● REQUIRED WORK:
Return the lines of the data below starting at the one holding "You are a computer-use" and ending at the one holding "Screen dimensions: 1919x633", word for word, leaving every picture out.

● SUPPLIED RECORDS:

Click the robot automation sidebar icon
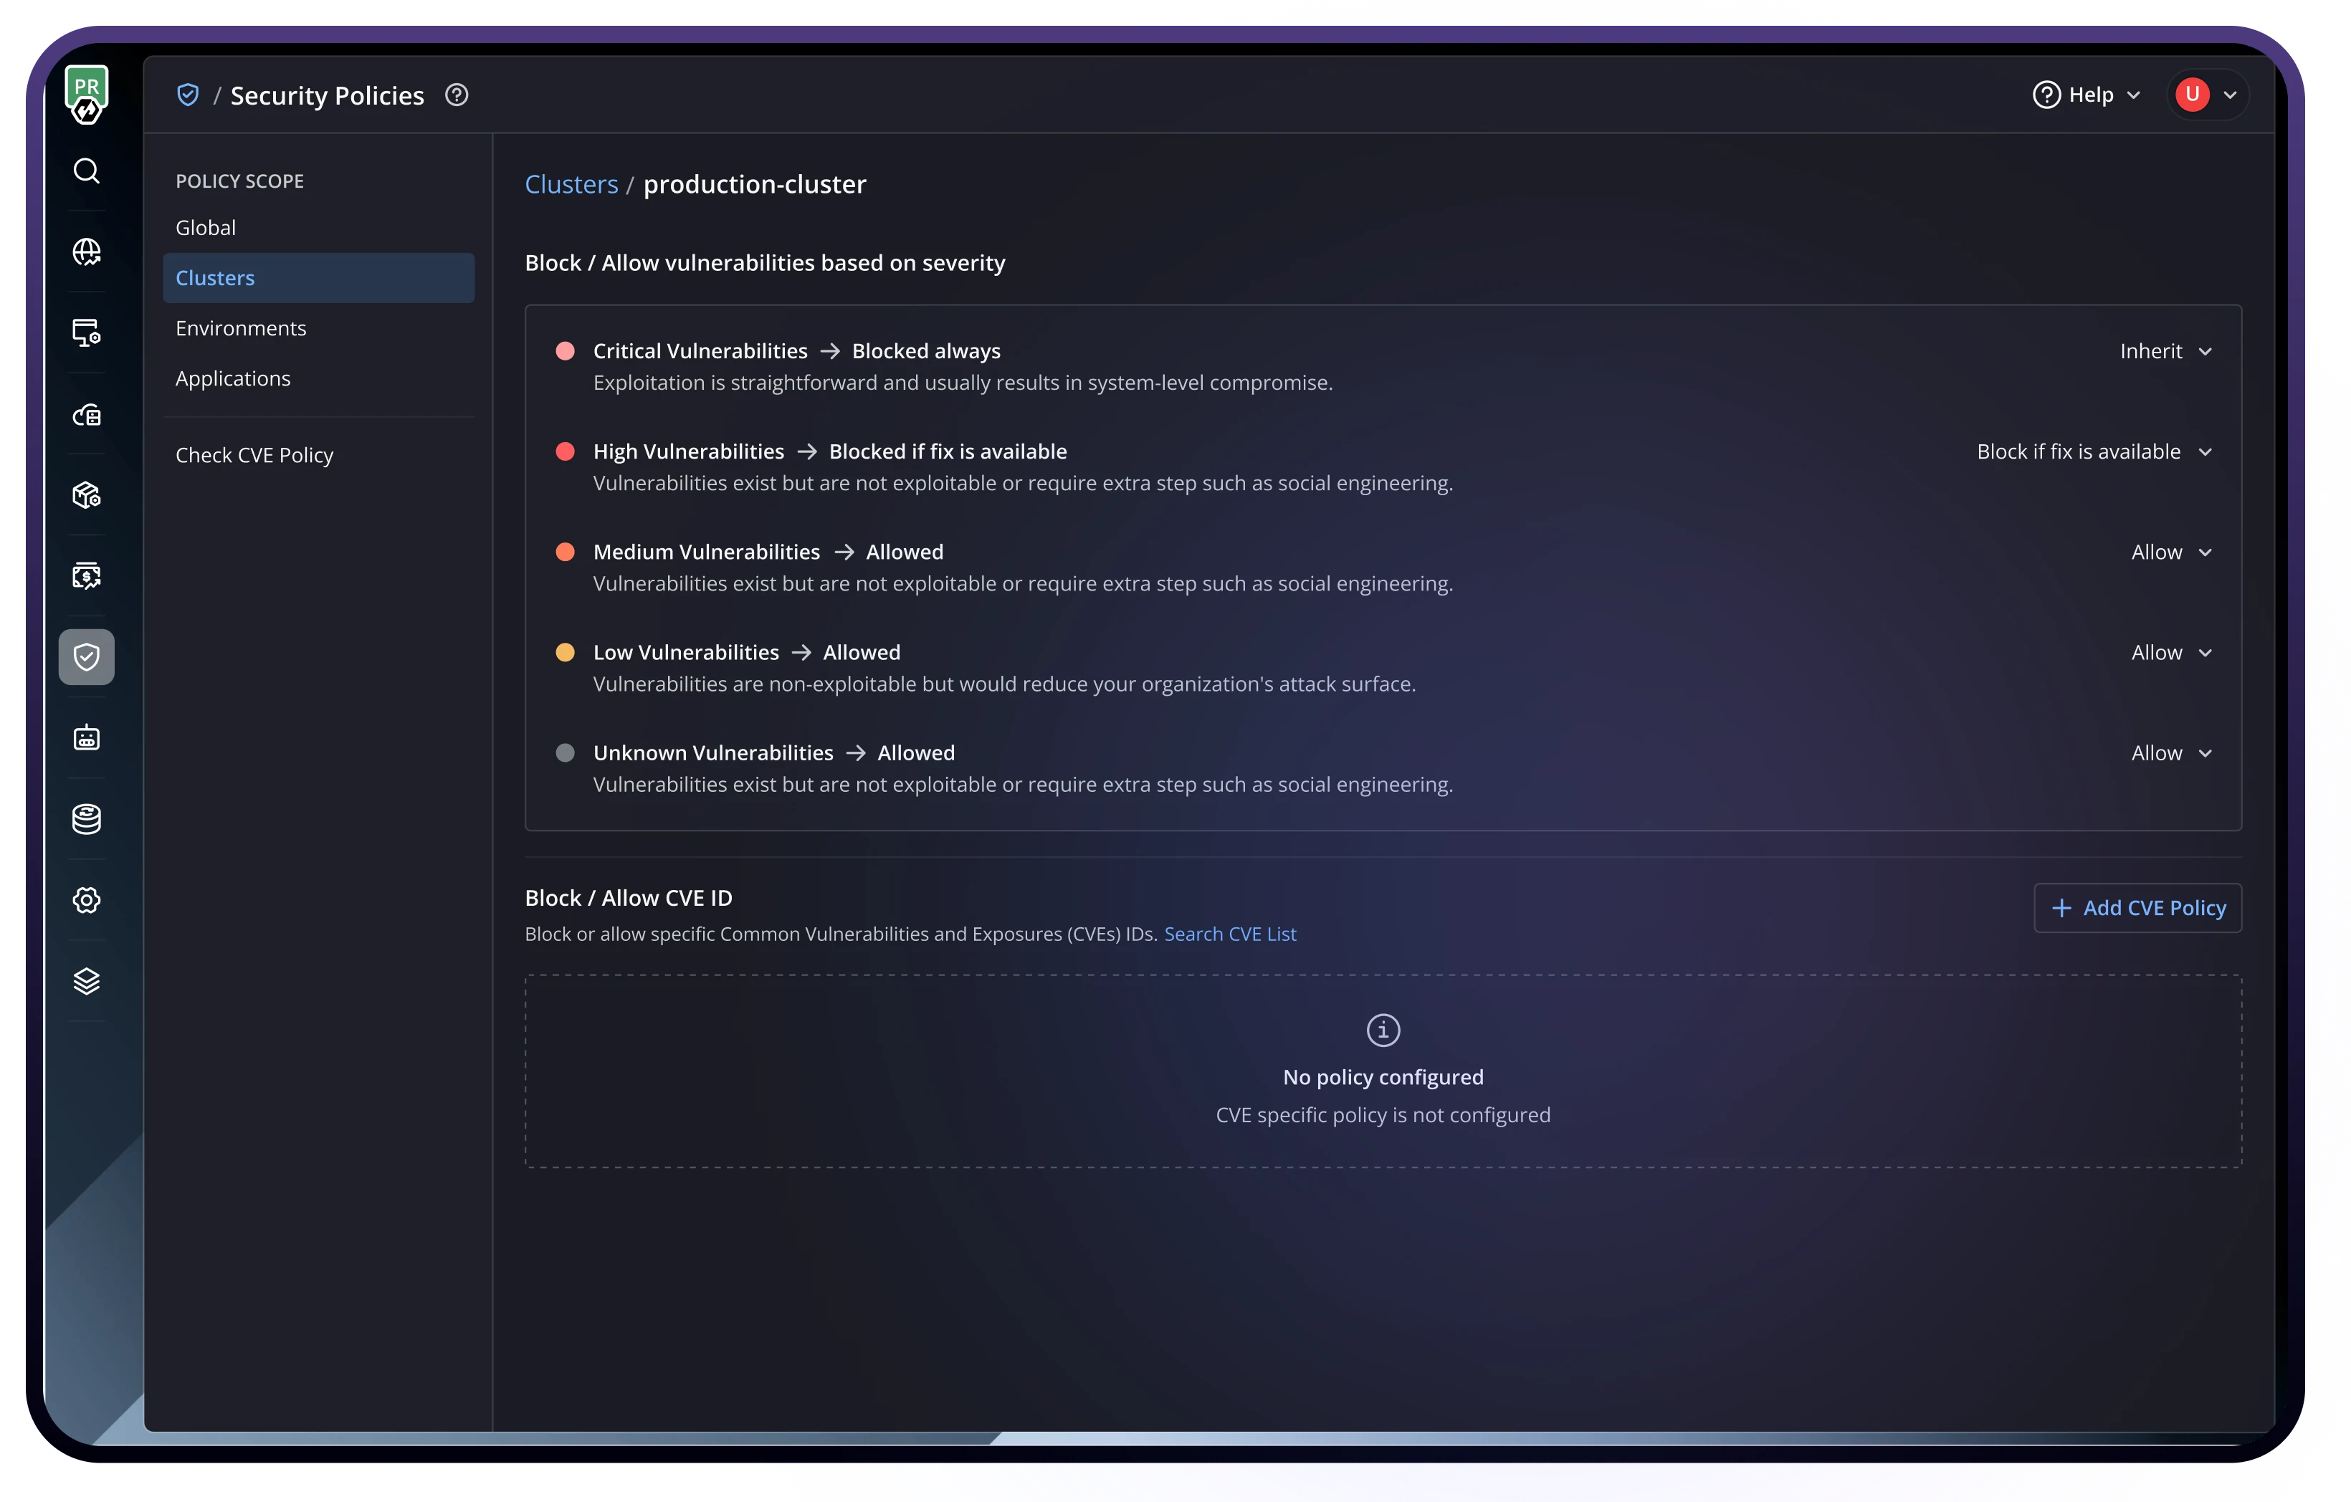2351x1502 pixels. (86, 738)
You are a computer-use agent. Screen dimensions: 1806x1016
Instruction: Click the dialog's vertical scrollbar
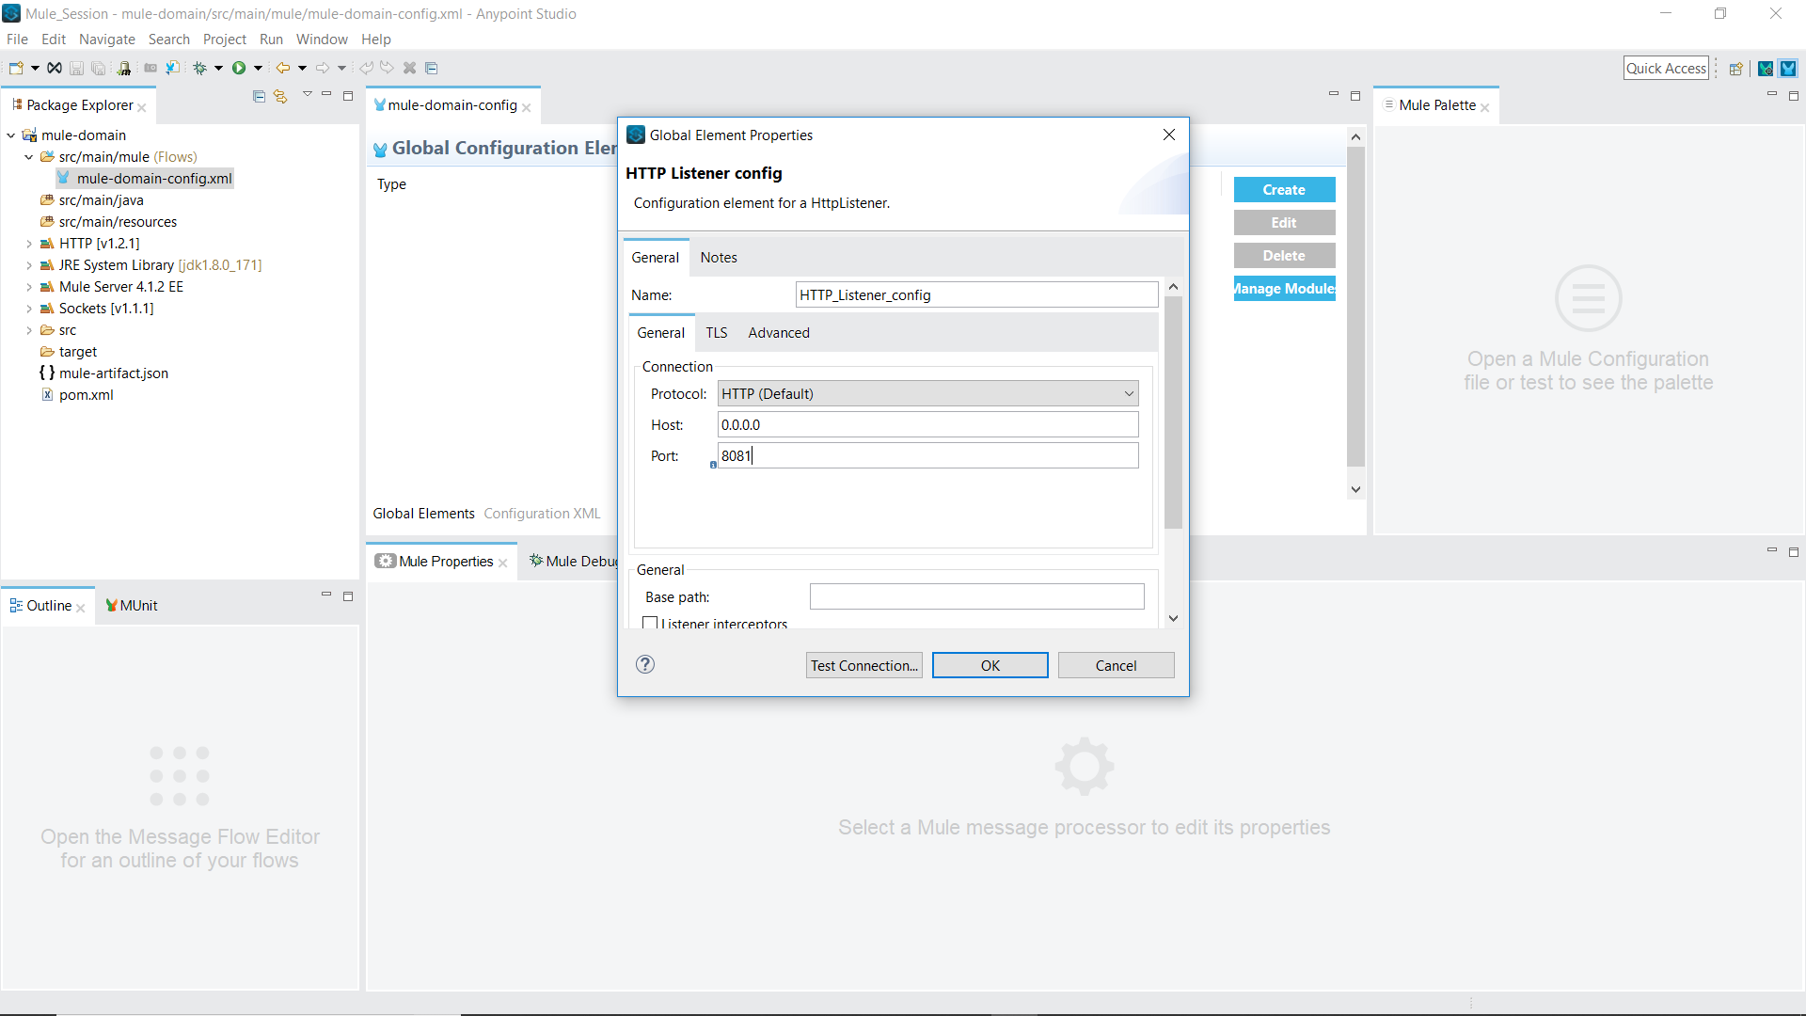click(x=1173, y=414)
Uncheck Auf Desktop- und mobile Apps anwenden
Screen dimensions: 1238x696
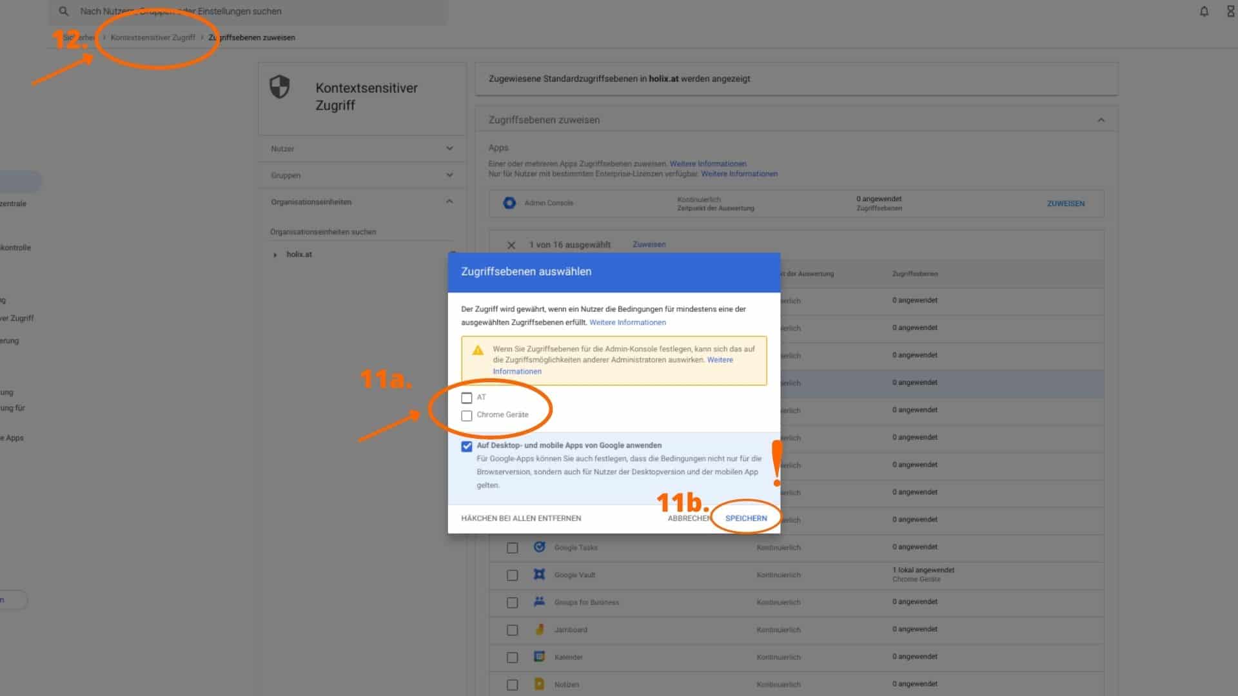point(467,446)
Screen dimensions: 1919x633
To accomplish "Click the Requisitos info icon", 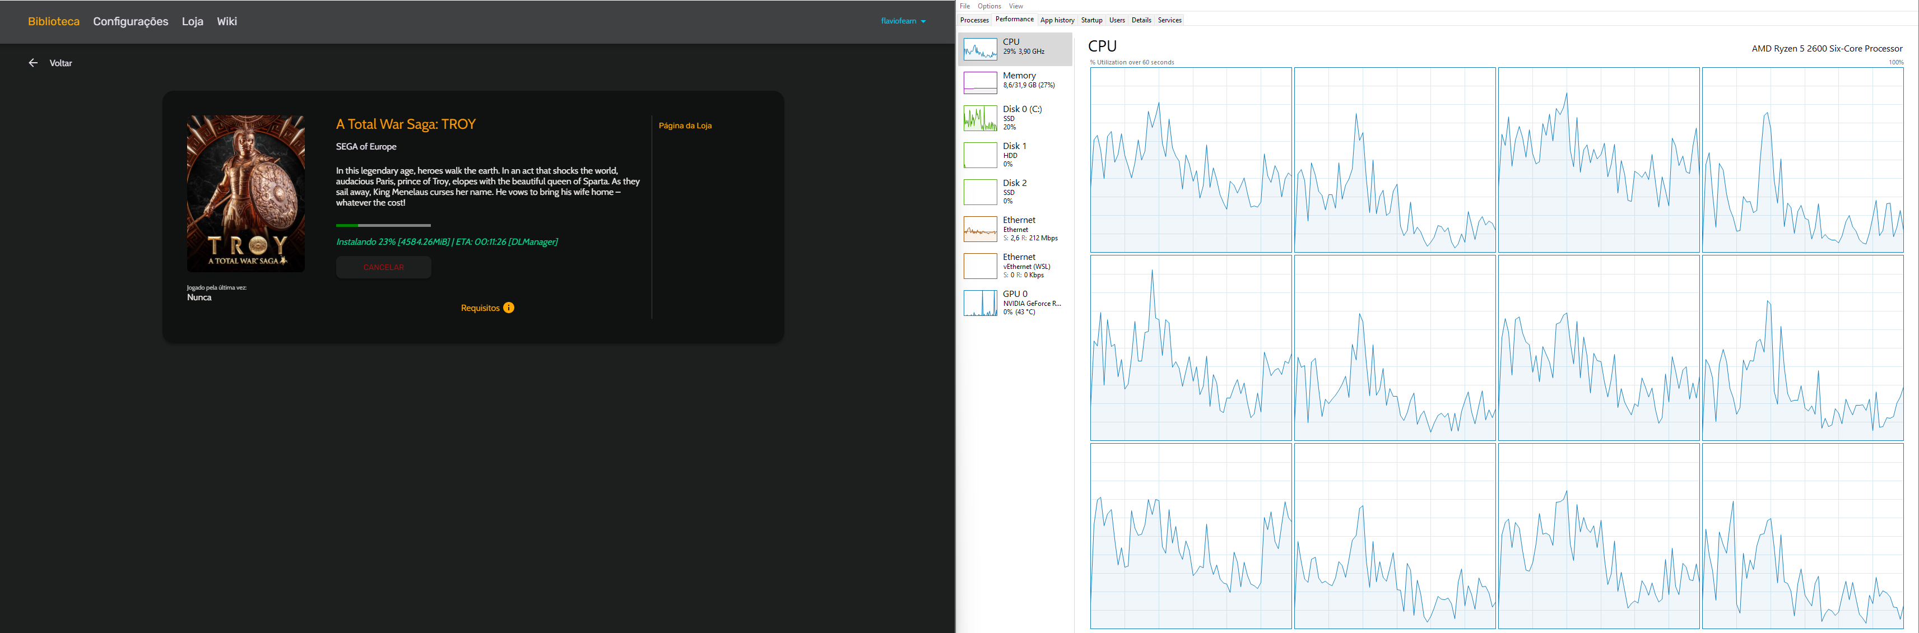I will (x=508, y=307).
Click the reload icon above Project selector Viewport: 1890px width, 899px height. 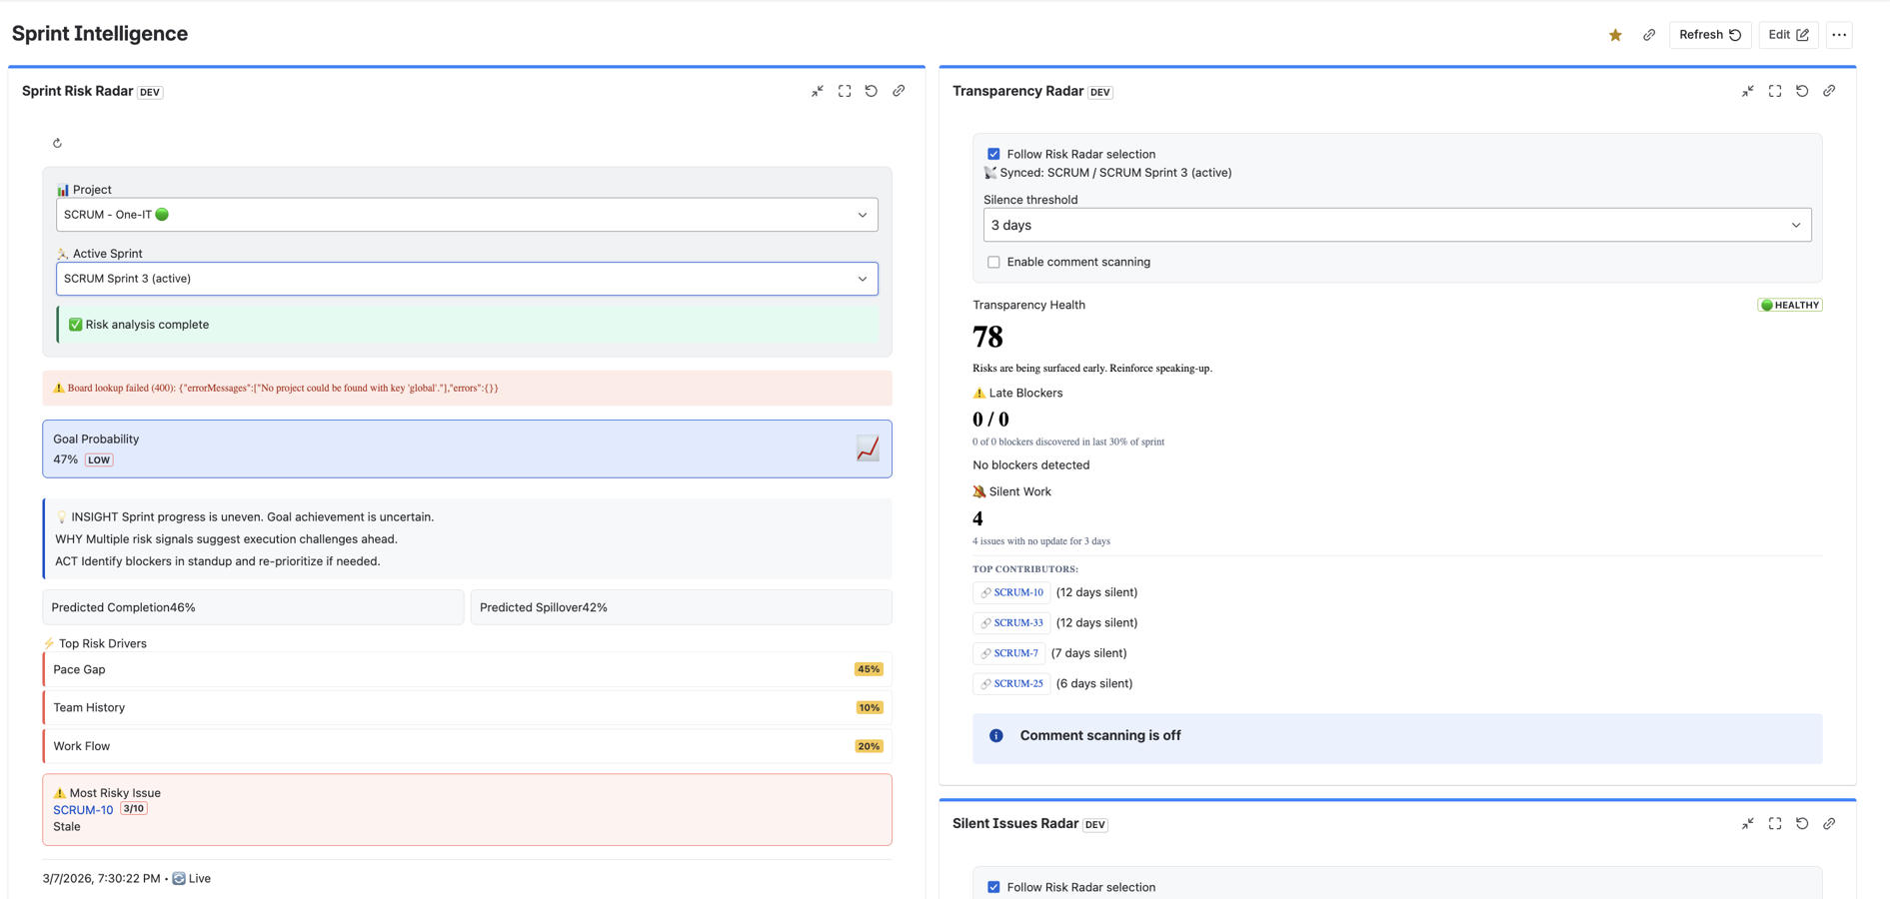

● ANSWER FOR THE TASK:
You are a computer-use agent. Screen dimensions: 1806x1016
Instruction: Click the dialog's vertical scrollbar
click(x=1173, y=414)
Uncheck Auf Desktop- und mobile Apps anwenden
Screen dimensions: 1238x696
point(467,446)
Screen dimensions: 1919x633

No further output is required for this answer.